タイトルを結構悩んでいて、決まらなかったので、もう1回映画を全部完成させて、ちゃんと観て、最後に決めることにしたんです。それで、編集を終えて、1回観てみて、「こいつら仲良いな」って思って「仲良し」にしました。皆さんも、「仲良し」観たら、この子たち仲いいなって思うと思います。
はちゃめちゃ撮影
──作品のほとんどのシーンが、日本語じゃないと思うのですが、あれはセリフを事前に書かれていたんですか?
あれは全部アドリブです。本当に頭おかしいんですが、やってくれました。
健気に練習してくれました。
──峰さんもナレーションで入ってますよね。
あれは、セリフを事前に紙に書いてやりました。他の2人が何も書かずにその場で喋るから、僕も書かずにできるもんだと思ってナレーションしようとしたら、1文字も出てこなくて。俺はなんてものを人に強いてしまったんだ、とんでもないことをさせたんじゃないかって思いました。
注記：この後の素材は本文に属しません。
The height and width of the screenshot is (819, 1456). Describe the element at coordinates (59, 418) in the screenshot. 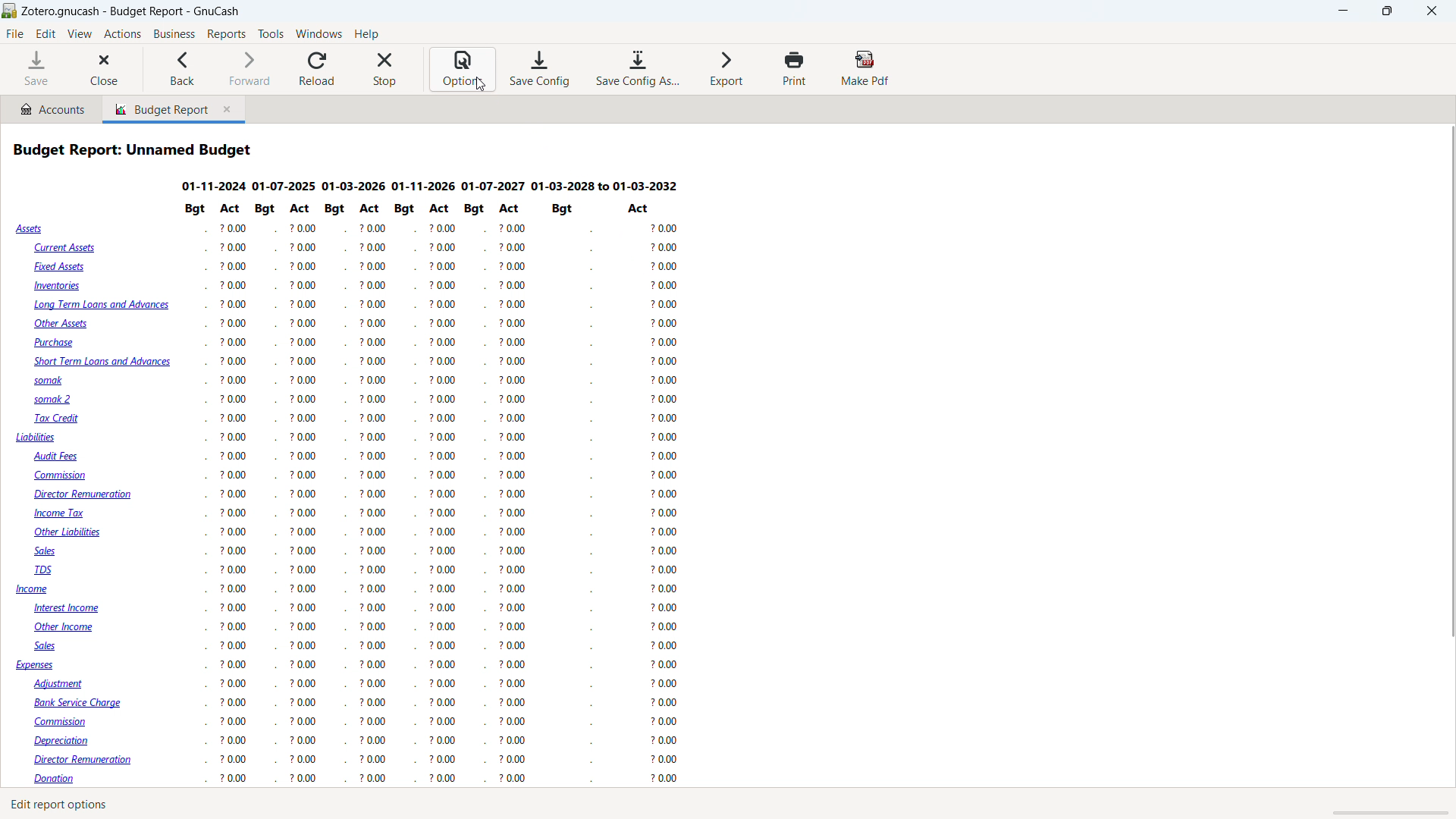

I see `Tax Credit` at that location.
──ほんとにキャストの2人はすごいですよね。なんで実現できてるのかわからないです。
いや、だから本当にね、めっちゃ練習してくれたんだよ。
森に向かう車とかで。

──制作中の苦労を教えてください。
苦労は枚挙にいとまがないです。まず、普通に苦労というか何より、一晩中人を森の中に放置してしまいました。八王子にある森に。
あとは、バッテリーがギリギリになりました。普段、機材係も兼ねてる僕がバッテリーの充電をするんですけど。今回は僕が監督で脚本書いたりしてたので手が回らなくて。照明用のバッテリーが3つしか充電されてなくて、一個ずつ使っていってなんとか持ち堪えました。
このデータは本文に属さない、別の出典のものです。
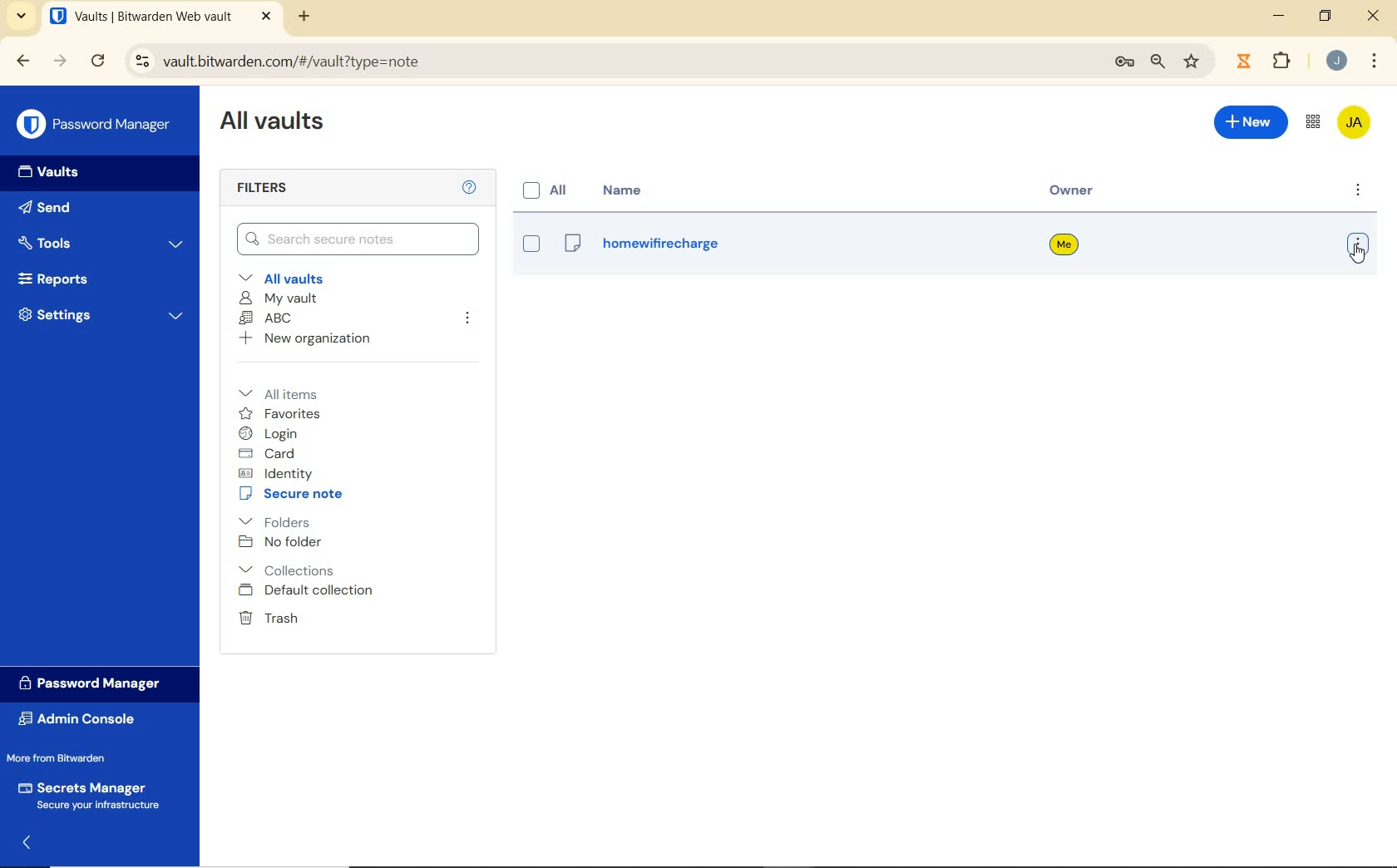  What do you see at coordinates (1326, 16) in the screenshot?
I see `restore` at bounding box center [1326, 16].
──よかったです…!真夜中に森の中でバッテリー切れたら撮影どころじゃないですもんね…

きっと喜んでくれる
──制作中の楽しかったことを教えてください
編集が楽しかったです。本当に楽しかった。先輩、僕の師匠と編集したんですけど。観てくれた人はわかると思うんですが、どの動画素材がどのセリフなのかわからなくて、なんか「どれだどれだ」みたいに探すのがすごく楽しかったです。なんかちょっとパズルみたいで。
──お気に入りのポイントを教えてください。
全体的にすごく気に入ってます。中学生ぐらいの時の僕に観せてあげたいです。
きっと喜んでくれる。
──まだ観てない人にメッセージをください。
多少置いてかれたと思っても、諦めないでください。置いてかれても特に支障きたさないので。
──最後に、今後の展望を教えてください。
無病息災で今後ともね。グッド・スピカ・ライフを歩んでいきたいと思います。
峰大和

スピカ1895の25期メンバー。過去監督作に、「カラオケにて」「わすれないよこのみちを」がある。
本作「仲良し」にて、2024年度福岡48時間映画祭にて審査員特別賞を受賞。
監督だけでなく、役者としても、「ア ガル」、「あきあきするわ」、「星々の悲しみ」をはじめ多くのスピカ作品で活躍している。